+++ RECORDS FOR THE EXERCISE

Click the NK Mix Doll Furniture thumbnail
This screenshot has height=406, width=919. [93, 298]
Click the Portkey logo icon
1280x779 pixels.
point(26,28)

++++++
+++ RECORDS FOR THE EXERCISE

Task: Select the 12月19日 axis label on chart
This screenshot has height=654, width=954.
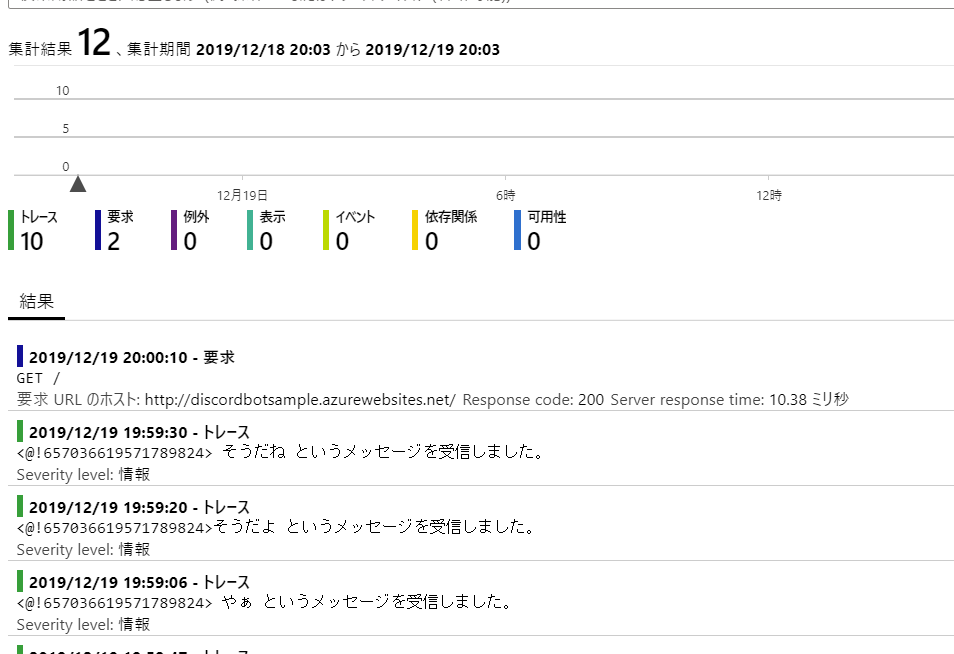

++++++

▸ WORK INSTRUCTION
Only the lines above from the one with "Task: Select the 12月19日 axis label on chart" up to and including the one with "This screenshot has height=654, width=954." should be repeated, exactly as written.

▸ SOLUTION
Task: Select the 12月19日 axis label on chart
This screenshot has height=654, width=954.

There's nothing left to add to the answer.